D. Kemi desires to act through his Company (Consultant) and is willing to do so upon the terms contained herein.
NOW THEREFORE, in consideration of the foregoing recitals and of the mutual promises contained herein, the parties hereto agree as follows:
1. Consulting Services. Corporation and Consultant hereby agree that Consultant shall periodically and at the Corporations request, act as a consultant to the Corporation to periodically provide advice and consulting in connection with the Corporation’s business, and to perform such other tasks as reasonably requested by the Chief Executive Officer of the Corporation. Any specific consulting tasks to be performed by Consultant pursuant to this Agreement shall be confirmed in a written Description of Services between Consultant and the Corporation’s CEO and shall include description of the tasks, estimated timing, expenses, and other applicable details. For purposes of the Description of Services, an acknowledged and accepted email exchange between the parties shall suffice as a writing. All consulting services shall be provided by Consultant at the times and places and in the manner reasonably determined by Consultant as agreed to by the Corporation and consistent with the Corporation’s requirements.
2. Compensation.
(a) Daily Fee for Services Rendered. Corporation shall pay to Consultant a consulting fee of $250.00 (USD) per hour up to $2,000 (USD) per 8-hour day of actual consulting services agreed to by the parties and rendered by Consultant pursuant to this Agreement and separate Descriptions of Services. The manner and timing of the payment of such fees shall be agreed to by the parties and included as part of each Description of Services pursuant to item 1 above.
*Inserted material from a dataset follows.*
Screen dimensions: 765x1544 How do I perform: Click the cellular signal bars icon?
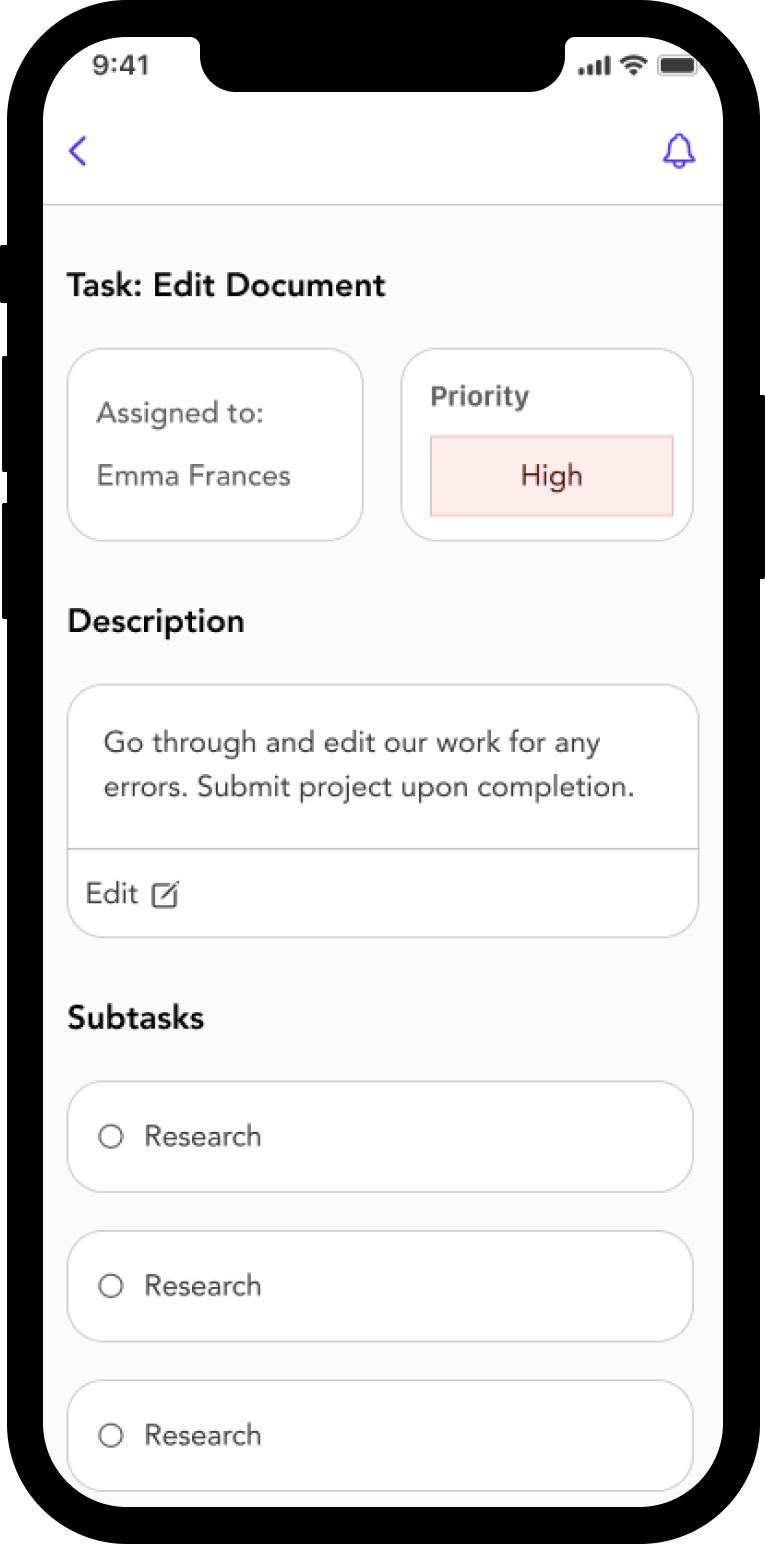pos(593,66)
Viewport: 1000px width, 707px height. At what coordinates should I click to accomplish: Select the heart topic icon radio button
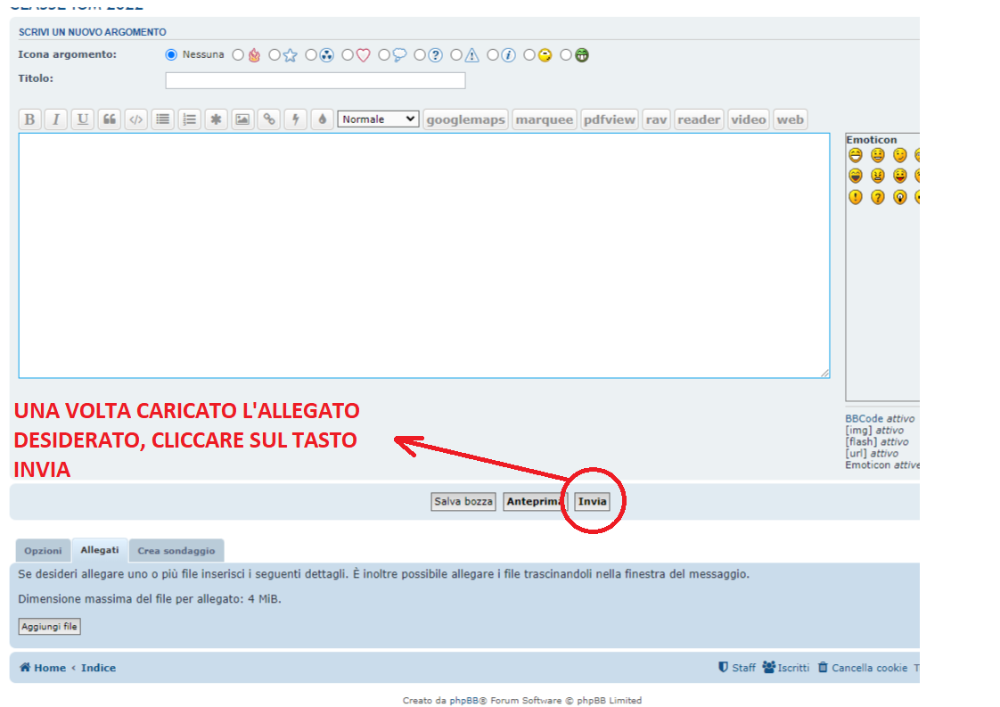coord(348,55)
(b) Submission of Services Report and Expenses. For each mutually agreed Consulting assignment which Consultant performs pursuant to this Agreement, Consultant shall also be entitled to receive reimbursement for his reasonable out of pocket expenses actually incurred in performing under this Agreement. Consultant will submit to Corporation a statement of his reasonable out-of-pocket expenses incurred in connection with the performance of Consultant’s duties under the Agreement. Such expenses shall be reimbursed by Corporation on a monthly basis against invoices provided by Consultant to Corporation to support these expenses. All travel and other expenses must be reasonable and any unusual or excessive expense items must be approved in advance in writing or email by the CFO or CEO of the Corporation.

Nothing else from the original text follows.